Tiens donc ! La Mutuelle qui s’engage pour cautionner un bien dont le bénéficiaire est… le directeur général.
On voit mal comment la version des faits avancées par Ferrand pourrait tenir sans donner lieu à poursuite. D’autant que les procès-verbaux du conseil d’administration de la Mutuelle ne permettent pas d’établir que les administrateurs aient validé en bonne et due forme la convention réglementée (en l’espèce le bail) qui s’en est suivi.
Voilà donc une double violation du Code de la Mutualité dont on imagine mal qu’elle reste sans réaction de la part de l’autorité judiciaire.
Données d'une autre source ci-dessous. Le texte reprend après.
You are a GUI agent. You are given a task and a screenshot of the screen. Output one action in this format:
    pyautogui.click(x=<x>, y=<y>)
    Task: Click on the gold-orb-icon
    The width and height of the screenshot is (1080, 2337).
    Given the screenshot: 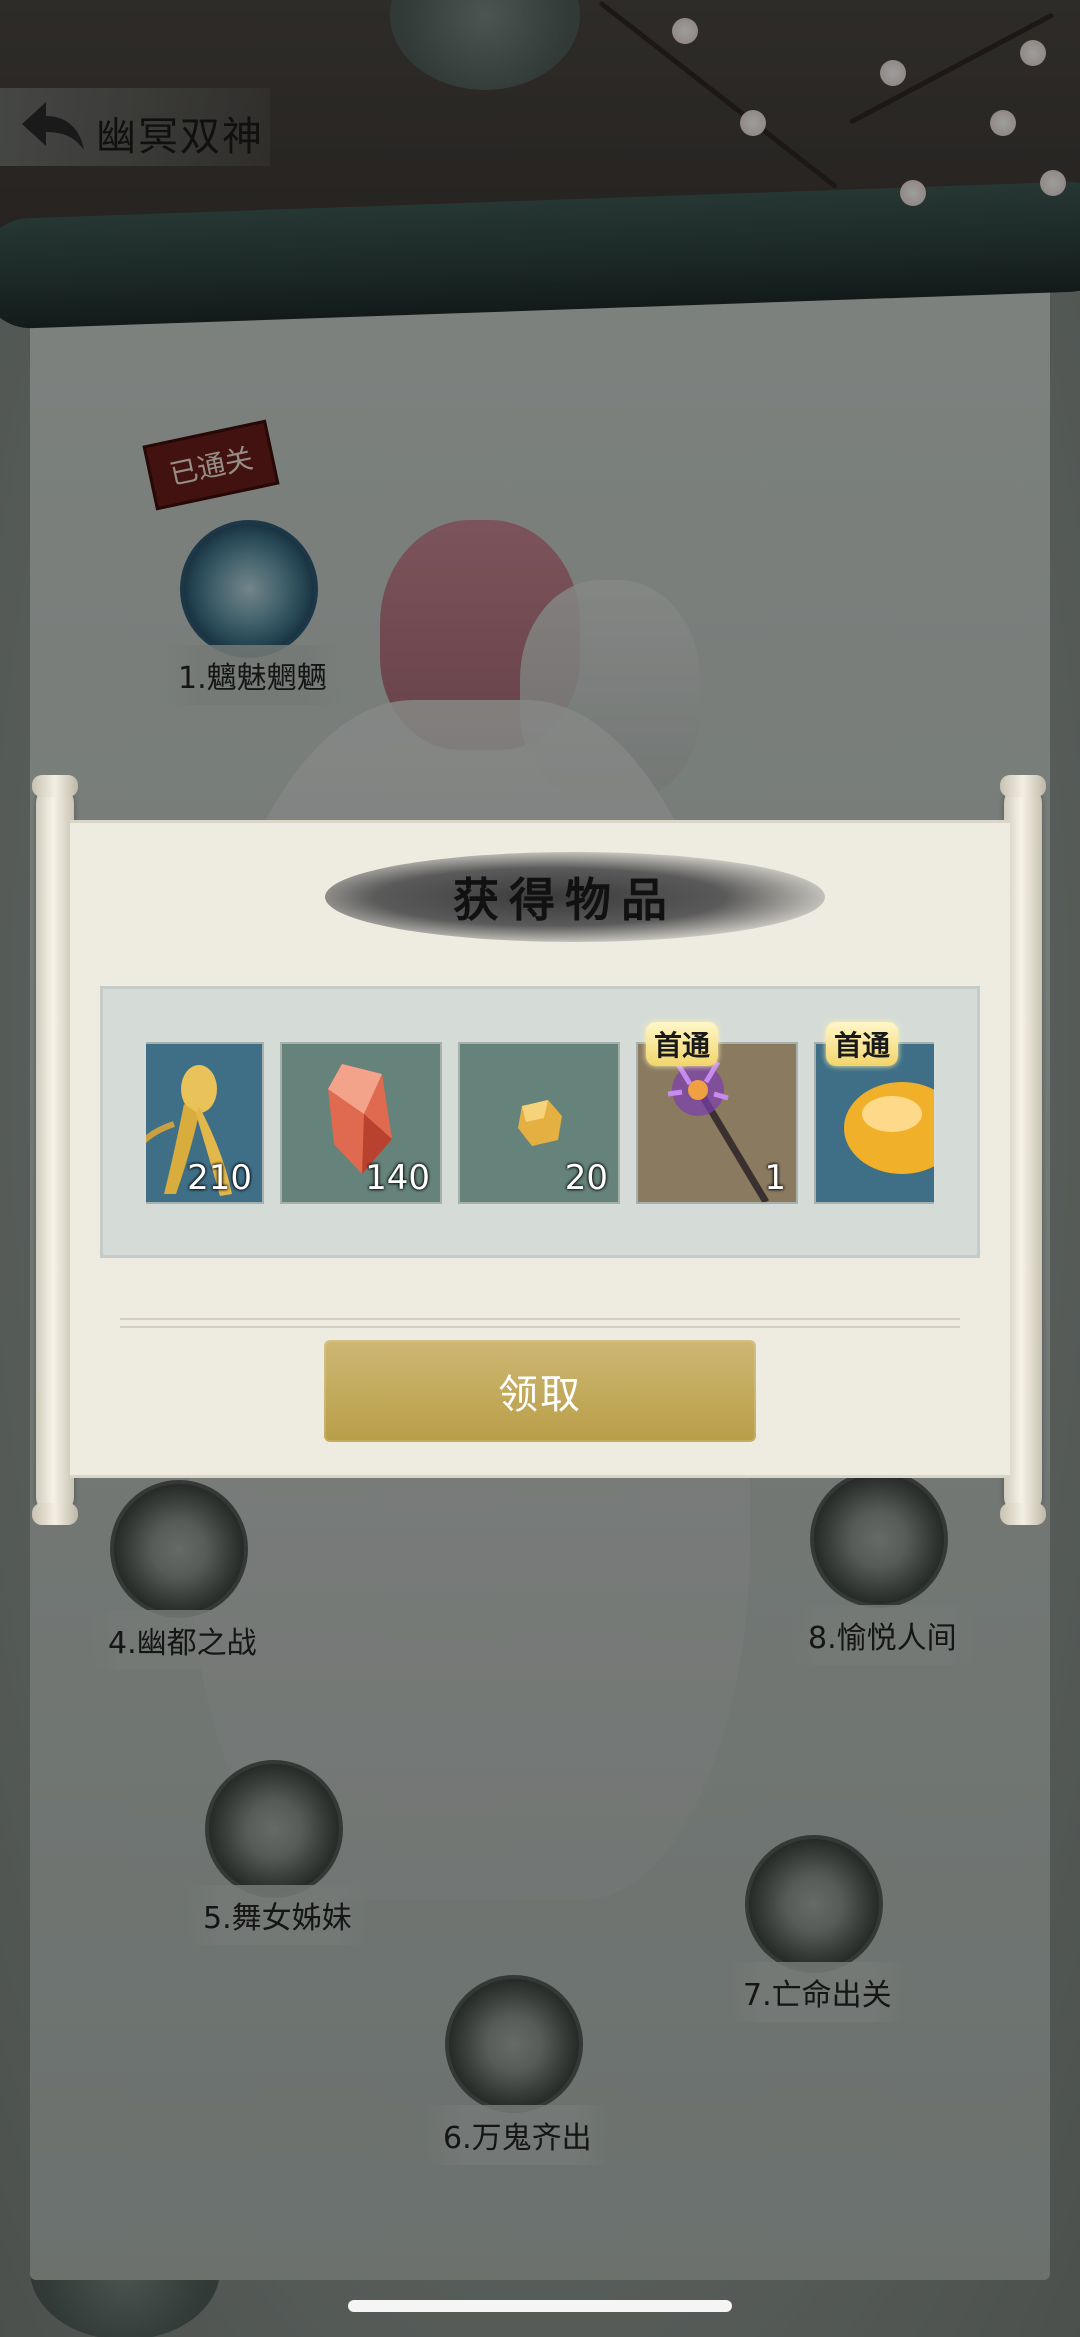 What is the action you would take?
    pyautogui.click(x=889, y=1128)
Ferrand, Fillon, deux poids deux mesures, évidemment

Je fais partie des Français qui ont mis une pince à linge sur le nez lorsque l’affaire Fillon a éclaté. Sur le fond, les montants en jeu étaient équivalents à ceux qui se jouent dans l’affaire Ferrand. Pourquoi, dans un cas, le Parquet national financier s’est-il saisi du dossier dans les heures qui ont suivi sa révélation, diffusant ensuite systématiquement à la presse les procès-verbaux d’audition avec la claire intention de nuire? Pourquoi, dans l’autre, ni le parquet national ni le parquet local ne se saisissent-ils, alors qu’une disposition légale a potentiellement été violée par l’impétrant?
On avait cru que le renouvellement jusqu’au bout et que la moralisation de la vie politique auraient une autre odeur que celle du réchauffé.